Daniel Schalk

Daniel Schalk

Statistician / Data Scientist

Personal Profile

I am statistician, aka data scientist, with strong interests in machine learning, statistical modelling, programming, automated reporting, reproducibility, and data visualization. Besides the theoreical aspects, which I find very important, I am also interested in the practical applications of machine learning. Therefore, I am author of an model-based boosting package called compboost written in C++ and R.


Ludwig Maximilian University Munich

PhD candidate in machine learning

June 2018 - Present

  • Research focus: Modern approaches of component-wise boosting and distributed computing/federated learning.
  • Responsible for the courses "Introduction to Machine Learning" and "Predictive Modeling".
  • Development and integration of interactive teaching websites.

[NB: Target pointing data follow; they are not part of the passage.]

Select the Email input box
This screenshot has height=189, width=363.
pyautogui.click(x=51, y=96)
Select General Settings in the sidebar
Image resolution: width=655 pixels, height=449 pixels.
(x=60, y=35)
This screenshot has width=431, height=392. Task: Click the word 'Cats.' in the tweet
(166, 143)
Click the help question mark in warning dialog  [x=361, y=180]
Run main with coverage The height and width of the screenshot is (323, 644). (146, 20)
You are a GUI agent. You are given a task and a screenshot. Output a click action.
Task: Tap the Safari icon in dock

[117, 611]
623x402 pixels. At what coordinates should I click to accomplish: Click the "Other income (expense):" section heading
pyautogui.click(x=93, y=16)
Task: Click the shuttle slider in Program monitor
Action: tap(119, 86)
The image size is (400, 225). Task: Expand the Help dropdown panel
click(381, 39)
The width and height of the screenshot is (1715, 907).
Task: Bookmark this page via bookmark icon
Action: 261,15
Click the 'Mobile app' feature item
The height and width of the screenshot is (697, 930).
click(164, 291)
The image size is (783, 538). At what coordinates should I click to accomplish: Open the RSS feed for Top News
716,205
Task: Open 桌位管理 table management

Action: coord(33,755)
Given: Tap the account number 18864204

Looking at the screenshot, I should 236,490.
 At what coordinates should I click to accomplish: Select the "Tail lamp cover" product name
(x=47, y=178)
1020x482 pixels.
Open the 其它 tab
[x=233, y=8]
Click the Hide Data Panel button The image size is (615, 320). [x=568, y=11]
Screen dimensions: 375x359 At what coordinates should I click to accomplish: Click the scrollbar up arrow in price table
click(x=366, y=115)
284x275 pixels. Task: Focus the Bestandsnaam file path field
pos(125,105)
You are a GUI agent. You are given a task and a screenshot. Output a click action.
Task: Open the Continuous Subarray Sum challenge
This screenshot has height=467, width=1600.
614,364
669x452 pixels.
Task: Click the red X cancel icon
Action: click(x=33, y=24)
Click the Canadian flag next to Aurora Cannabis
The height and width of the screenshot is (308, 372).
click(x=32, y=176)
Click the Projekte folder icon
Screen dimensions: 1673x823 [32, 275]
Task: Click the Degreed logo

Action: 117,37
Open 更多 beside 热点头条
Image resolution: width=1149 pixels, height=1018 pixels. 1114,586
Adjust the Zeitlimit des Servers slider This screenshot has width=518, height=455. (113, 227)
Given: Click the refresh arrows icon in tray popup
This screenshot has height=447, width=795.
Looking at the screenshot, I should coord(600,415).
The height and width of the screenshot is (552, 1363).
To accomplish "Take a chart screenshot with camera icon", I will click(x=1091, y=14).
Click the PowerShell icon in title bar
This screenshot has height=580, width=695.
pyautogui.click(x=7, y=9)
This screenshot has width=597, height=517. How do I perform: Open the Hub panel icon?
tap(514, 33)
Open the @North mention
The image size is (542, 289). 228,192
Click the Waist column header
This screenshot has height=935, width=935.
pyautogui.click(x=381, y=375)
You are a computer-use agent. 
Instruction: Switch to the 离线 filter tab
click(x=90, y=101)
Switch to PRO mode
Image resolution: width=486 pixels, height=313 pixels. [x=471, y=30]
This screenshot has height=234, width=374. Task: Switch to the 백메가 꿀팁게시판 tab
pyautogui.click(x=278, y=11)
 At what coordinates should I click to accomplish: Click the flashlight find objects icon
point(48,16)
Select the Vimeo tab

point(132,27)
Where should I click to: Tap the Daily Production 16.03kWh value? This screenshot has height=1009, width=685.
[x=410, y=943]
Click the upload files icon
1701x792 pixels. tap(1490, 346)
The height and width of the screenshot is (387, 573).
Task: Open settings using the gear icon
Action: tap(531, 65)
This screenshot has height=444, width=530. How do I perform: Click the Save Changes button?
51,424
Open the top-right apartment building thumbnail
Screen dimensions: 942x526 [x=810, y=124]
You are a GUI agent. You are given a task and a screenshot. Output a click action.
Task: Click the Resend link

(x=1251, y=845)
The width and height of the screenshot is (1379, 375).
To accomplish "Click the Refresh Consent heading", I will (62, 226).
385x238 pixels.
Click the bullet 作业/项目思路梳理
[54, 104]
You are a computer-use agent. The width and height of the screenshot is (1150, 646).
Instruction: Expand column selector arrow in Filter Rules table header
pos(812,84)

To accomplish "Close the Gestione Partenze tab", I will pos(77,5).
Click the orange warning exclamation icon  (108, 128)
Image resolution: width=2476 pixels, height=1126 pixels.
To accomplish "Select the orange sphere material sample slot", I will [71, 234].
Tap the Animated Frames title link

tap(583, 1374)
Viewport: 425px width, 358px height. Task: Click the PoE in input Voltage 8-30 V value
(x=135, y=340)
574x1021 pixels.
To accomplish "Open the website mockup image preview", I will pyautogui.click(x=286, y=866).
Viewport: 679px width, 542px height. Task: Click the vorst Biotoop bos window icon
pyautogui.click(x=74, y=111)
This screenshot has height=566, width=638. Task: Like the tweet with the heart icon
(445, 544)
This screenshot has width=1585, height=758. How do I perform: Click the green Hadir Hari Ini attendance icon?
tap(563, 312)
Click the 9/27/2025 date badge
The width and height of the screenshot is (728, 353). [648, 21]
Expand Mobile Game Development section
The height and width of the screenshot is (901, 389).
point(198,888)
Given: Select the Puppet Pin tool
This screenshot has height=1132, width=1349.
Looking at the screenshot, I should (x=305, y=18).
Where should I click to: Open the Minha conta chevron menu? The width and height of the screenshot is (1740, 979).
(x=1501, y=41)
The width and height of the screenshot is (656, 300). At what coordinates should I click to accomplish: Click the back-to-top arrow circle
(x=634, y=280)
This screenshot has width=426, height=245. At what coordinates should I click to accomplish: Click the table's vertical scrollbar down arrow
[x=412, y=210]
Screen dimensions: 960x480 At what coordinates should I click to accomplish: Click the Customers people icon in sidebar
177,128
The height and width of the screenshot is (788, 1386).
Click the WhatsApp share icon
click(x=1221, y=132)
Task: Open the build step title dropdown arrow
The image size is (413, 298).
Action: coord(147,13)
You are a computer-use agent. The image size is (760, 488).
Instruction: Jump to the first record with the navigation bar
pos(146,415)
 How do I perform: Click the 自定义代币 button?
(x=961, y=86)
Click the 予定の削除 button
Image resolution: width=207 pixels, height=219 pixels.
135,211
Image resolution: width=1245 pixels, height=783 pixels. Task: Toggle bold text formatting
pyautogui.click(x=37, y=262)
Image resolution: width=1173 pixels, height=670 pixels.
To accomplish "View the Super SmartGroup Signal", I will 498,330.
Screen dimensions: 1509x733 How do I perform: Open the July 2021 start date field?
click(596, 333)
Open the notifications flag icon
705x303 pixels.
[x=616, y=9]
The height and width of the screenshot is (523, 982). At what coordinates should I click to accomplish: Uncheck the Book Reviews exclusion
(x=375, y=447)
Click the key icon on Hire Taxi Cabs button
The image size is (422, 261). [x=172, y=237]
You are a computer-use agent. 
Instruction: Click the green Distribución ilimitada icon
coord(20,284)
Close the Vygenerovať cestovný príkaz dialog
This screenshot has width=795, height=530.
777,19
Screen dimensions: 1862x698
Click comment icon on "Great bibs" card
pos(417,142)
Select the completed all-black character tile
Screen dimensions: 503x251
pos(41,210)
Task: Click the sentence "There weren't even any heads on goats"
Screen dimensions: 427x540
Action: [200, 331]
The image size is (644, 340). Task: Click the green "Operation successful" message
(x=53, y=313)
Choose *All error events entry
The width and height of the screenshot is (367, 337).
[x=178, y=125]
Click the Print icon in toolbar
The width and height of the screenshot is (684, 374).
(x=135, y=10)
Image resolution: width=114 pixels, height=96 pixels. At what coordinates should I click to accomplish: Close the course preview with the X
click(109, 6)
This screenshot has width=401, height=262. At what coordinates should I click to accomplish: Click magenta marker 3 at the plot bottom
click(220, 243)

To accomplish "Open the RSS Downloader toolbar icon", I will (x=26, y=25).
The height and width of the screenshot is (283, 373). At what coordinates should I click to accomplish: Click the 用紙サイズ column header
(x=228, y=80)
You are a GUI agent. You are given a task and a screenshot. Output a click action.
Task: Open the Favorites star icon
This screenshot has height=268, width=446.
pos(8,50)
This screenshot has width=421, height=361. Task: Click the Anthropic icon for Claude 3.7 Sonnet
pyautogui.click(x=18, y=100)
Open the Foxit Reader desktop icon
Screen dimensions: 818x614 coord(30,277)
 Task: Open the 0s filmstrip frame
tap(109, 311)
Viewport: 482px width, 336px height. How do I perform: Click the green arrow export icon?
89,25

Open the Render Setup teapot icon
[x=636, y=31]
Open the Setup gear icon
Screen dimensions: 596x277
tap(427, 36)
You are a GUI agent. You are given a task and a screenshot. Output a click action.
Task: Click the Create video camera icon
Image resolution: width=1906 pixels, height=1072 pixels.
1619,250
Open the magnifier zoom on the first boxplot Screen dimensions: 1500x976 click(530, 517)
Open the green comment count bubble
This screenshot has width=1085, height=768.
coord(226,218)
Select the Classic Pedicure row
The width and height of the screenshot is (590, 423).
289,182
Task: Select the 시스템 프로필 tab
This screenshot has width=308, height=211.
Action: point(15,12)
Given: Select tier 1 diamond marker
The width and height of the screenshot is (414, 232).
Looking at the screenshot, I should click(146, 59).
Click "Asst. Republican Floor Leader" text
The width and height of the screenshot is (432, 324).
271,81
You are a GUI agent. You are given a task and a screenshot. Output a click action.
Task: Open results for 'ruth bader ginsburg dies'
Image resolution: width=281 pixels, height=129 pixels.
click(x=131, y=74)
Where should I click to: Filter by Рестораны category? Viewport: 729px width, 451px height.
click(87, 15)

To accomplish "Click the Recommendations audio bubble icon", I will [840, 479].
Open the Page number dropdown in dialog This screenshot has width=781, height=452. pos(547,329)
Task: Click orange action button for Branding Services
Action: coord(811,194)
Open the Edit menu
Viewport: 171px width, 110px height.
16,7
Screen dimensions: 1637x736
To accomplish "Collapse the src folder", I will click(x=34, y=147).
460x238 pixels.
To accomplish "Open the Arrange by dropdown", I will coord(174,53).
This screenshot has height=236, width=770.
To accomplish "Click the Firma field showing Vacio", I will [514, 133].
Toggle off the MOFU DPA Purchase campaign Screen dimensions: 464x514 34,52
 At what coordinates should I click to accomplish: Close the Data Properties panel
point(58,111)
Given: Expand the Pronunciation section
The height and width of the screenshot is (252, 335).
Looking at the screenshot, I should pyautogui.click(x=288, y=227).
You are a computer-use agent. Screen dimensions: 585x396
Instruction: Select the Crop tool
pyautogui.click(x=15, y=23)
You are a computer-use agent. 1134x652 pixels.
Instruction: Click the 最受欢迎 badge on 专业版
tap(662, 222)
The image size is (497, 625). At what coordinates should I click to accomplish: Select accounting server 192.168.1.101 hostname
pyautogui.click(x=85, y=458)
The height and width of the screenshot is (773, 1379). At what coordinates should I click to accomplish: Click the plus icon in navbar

Ludwig Maximilian University Munich

Statistics, M.Sc.

April 2016 - Mai 2018

Thesis: Efficient and Distributed Model-Based Boosting for Large Datasets.

University of Applied Sciences Rosenheim

Business Mathematics and Actuarial Sciences, B.Sc.

October 2012 - April 2016

Thesis: Parameteridentifikation mittels linearer und nicht-linearer Regressionsmodelle zur Bestimmung thermischer Kennwerte. (en: Parameter identification using linear and non-linear regression models to determine thermal characteristics.)

Work Experience


Essential Data Science Training (former Munich R Courses)

February 2018 - Present

  • Trainer for several courses (i.a. "Unsupervised Learning", "Programming in R", "Machine Learning in R", or "Statistik Grundlagenkurs").
  • Creation of teaching material.

Consulting Project

Munich Re

October 2016 - November 2017

  • Estimation and validation of transition probabilities between customer states using machine learning algorithms as well as classic statistical models.
  • Visualisation of the results by providing an interactiv web application written in R using shiny.

Research Assistant

University of Applied Sciences Rosenheim

August 2015 - October 2016

  • Modeling and estimation of thermal characteristics under consideration of time dependencies.
  • Estimation of residuals of motor vehicle damages in non-life insurance.
  • Implementation, validation, and runtime optimization using R.


Stat-Up Munich

March 2015 - Juli 2015

  • Data analyses in several project.
  • Creation of training courses, among others for data mining.

Technical Skills


  • R
  • C++
  • HTML
  • CSS
  • Docker
  • JavaScript
  • Python
  • LaTeX


  • MS Office
  • Adobe Photoshop
  • WordPress

Software Projects


Author and maintainer

R package for fast and flexible component-wise boosting.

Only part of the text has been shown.